Beutner, a former investment banker, looked more to the challenges of the bottom line, asking how news organizations could grab online revenue as Google and Facebook come to dominate that ad space.

“There’s money in clicks but not enough to support a journalism enterprise,” he said.

The Quotable Munger

Though Warren Buffett gets the lion’s share of the headlines and popular acclaim, his longtime partner at Berkshire Hathaway, Vice Chairman Charlie Munger, has long been seen as an investing oracle in his own right.

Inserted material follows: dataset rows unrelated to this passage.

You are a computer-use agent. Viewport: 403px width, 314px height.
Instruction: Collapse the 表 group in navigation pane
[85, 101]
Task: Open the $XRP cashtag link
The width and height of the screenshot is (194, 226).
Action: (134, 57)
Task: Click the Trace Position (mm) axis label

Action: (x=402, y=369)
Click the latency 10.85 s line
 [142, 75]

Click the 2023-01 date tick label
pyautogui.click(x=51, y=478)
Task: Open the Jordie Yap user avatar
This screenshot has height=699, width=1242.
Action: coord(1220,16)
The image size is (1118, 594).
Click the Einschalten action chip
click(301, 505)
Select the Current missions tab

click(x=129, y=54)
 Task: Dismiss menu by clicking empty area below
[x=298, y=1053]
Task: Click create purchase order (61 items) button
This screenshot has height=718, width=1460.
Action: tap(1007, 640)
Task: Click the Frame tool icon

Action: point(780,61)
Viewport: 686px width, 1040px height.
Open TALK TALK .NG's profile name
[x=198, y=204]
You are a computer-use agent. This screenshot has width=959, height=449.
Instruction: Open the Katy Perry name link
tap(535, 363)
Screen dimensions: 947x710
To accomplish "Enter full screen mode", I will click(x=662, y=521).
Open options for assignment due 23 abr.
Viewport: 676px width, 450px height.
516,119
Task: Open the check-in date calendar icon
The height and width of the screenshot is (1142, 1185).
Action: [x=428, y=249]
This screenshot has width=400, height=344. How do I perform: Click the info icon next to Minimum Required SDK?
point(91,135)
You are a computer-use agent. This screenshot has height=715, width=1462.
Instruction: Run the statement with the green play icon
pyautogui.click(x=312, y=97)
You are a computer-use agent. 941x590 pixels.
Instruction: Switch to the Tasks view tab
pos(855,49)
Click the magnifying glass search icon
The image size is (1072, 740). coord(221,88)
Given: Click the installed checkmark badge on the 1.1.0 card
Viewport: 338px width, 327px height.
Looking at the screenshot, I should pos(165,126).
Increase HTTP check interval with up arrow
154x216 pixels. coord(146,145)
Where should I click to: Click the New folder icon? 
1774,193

Munger might now be getting his due outside investing circles.

Scribner last week published “The Tao of Charlie Munger,” a collection of quotes compiled by David Clark, who has penned similar titles about Buffett.

In promotion for the book, Buffett is quoted as saying, “Berkshire has been built to Charlie’s blueprint. My role has been that of general contractor.”

Among the Munger pearls in the compendium are: “Knowing what you don’t know is more useful than being brilliant,” and “In my whole life, I have known no wise people who didn’t read all the time – none, zero.”

Tisch Not Fuming

Having clinched a playoff spot, some players on the New York Giants took a little R&R in Miami and made some headlines that would have given most business owners headaches.

Not Steve Tisch.

After a handful of players, including wide receivers Odell Beckham Jr. and Victor Cruz, were seen in an image posted on social media holding what looked like marijuana paraphernalia, the team’s co-owner and Beverly Hills resident was asked by TMZ whether he was bothered by the behavior.

“You know what bothered me?” Tisch asked. “That I wasn’t invited.”

Spiegel Down Under

Evan Spiegel picked a good week to be out of town.

The Snap Inc. chief executive and co-founder spent the holidays in the Australian summer, attending the wedding of fiancée Miranda Kerr’s brother, Matt. The trip came as Snap was hit by a suit from a former employee. (See page 10.)